Return all of the lines below exactly as they are.

==== Materials provided

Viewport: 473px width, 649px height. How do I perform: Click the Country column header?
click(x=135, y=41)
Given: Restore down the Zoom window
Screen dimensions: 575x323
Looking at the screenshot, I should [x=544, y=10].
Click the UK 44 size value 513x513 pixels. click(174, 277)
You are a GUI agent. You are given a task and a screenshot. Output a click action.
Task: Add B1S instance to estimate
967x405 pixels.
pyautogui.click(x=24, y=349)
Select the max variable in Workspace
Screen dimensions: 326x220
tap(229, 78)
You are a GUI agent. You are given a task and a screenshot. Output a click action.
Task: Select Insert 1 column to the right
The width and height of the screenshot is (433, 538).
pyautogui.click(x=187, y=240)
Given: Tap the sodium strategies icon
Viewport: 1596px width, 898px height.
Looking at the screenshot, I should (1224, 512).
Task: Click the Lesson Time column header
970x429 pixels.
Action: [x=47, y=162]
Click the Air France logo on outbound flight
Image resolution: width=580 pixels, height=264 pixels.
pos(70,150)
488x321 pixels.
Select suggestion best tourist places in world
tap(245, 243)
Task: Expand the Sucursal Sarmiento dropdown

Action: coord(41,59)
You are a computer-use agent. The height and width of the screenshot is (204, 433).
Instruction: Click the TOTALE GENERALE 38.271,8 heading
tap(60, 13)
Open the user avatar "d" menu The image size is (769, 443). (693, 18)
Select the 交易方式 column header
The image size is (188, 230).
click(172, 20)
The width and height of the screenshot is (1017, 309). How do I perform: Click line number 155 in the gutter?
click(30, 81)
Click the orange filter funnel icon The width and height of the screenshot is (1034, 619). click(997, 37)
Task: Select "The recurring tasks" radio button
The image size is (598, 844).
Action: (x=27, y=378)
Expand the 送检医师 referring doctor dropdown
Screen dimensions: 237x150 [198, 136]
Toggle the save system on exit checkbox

========

◆ **Answer to this exercise**
Viewport: 473px width, 649px height. How do I perform: Click the Country column header?
click(x=135, y=41)
Given: Restore down the Zoom window
Screen dimensions: 575x323
Looking at the screenshot, I should [x=544, y=10].
Click the UK 44 size value 513x513 pixels. click(174, 277)
You are a GUI agent. You are given a task and a screenshot. Output a click action.
Task: Add B1S instance to estimate
967x405 pixels.
pyautogui.click(x=24, y=349)
Select the max variable in Workspace
Screen dimensions: 326x220
tap(229, 78)
You are a GUI agent. You are given a task and a screenshot. Output a click action.
Task: Select Insert 1 column to the right
The width and height of the screenshot is (433, 538).
pyautogui.click(x=187, y=240)
Given: Tap the sodium strategies icon
Viewport: 1596px width, 898px height.
Looking at the screenshot, I should (1224, 512).
Task: Click the Lesson Time column header
970x429 pixels.
Action: [x=47, y=162]
Click the Air France logo on outbound flight
Image resolution: width=580 pixels, height=264 pixels.
pos(70,150)
488x321 pixels.
Select suggestion best tourist places in world
tap(245, 243)
Task: Expand the Sucursal Sarmiento dropdown

Action: coord(41,59)
You are a computer-use agent. The height and width of the screenshot is (204, 433).
Instruction: Click the TOTALE GENERALE 38.271,8 heading
tap(60, 13)
Open the user avatar "d" menu The image size is (769, 443). (693, 18)
Select the 交易方式 column header
The image size is (188, 230).
click(172, 20)
The width and height of the screenshot is (1017, 309). How do I perform: Click line number 155 in the gutter?
click(30, 81)
Click the orange filter funnel icon The width and height of the screenshot is (1034, 619). click(997, 37)
Task: Select "The recurring tasks" radio button
The image size is (598, 844).
Action: (x=27, y=378)
Expand the 送检医师 referring doctor dropdown
Screen dimensions: 237x150 [198, 136]
Toggle the save system on exit checkbox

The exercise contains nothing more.